» **DIRECTIONS FOR THIS TASK**:
Below are the records; print them again exactly and omit the pictures.
++++++
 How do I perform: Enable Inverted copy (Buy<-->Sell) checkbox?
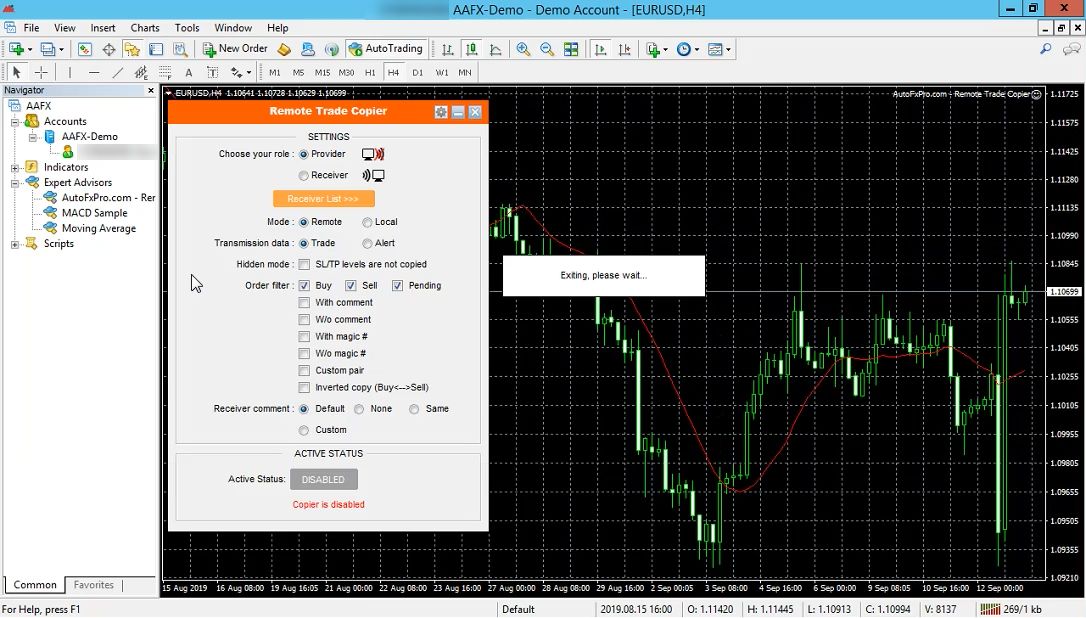click(x=304, y=388)
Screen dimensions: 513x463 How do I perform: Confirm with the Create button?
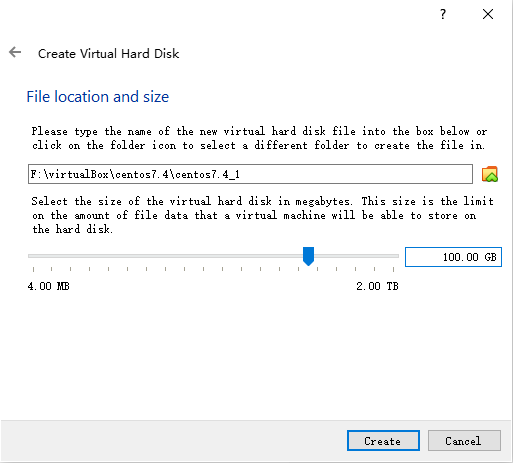tap(383, 441)
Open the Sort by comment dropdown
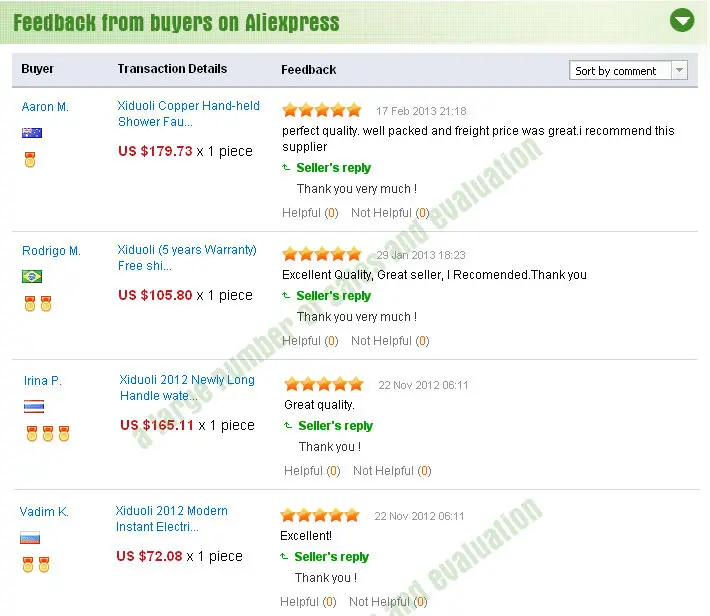The width and height of the screenshot is (710, 616). (x=628, y=71)
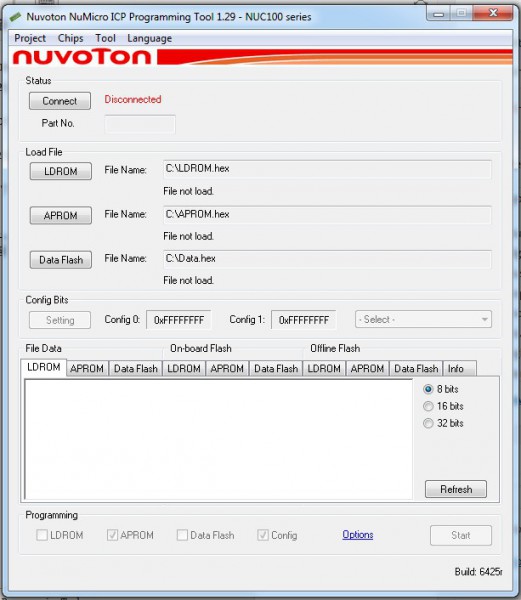Expand the Select config dropdown

pos(423,319)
++++++
» **PROBLEM SOLUTION**:
 How do I perform: Enable Inverted copy (Buy<-->Sell) checkbox?
click(x=304, y=388)
Screen dimensions: 513x463 How do I perform: Confirm with the Create button?
tap(383, 441)
Open the Sort by comment dropdown
The width and height of the screenshot is (710, 616). (x=628, y=71)
Expand the Select config dropdown

pos(423,319)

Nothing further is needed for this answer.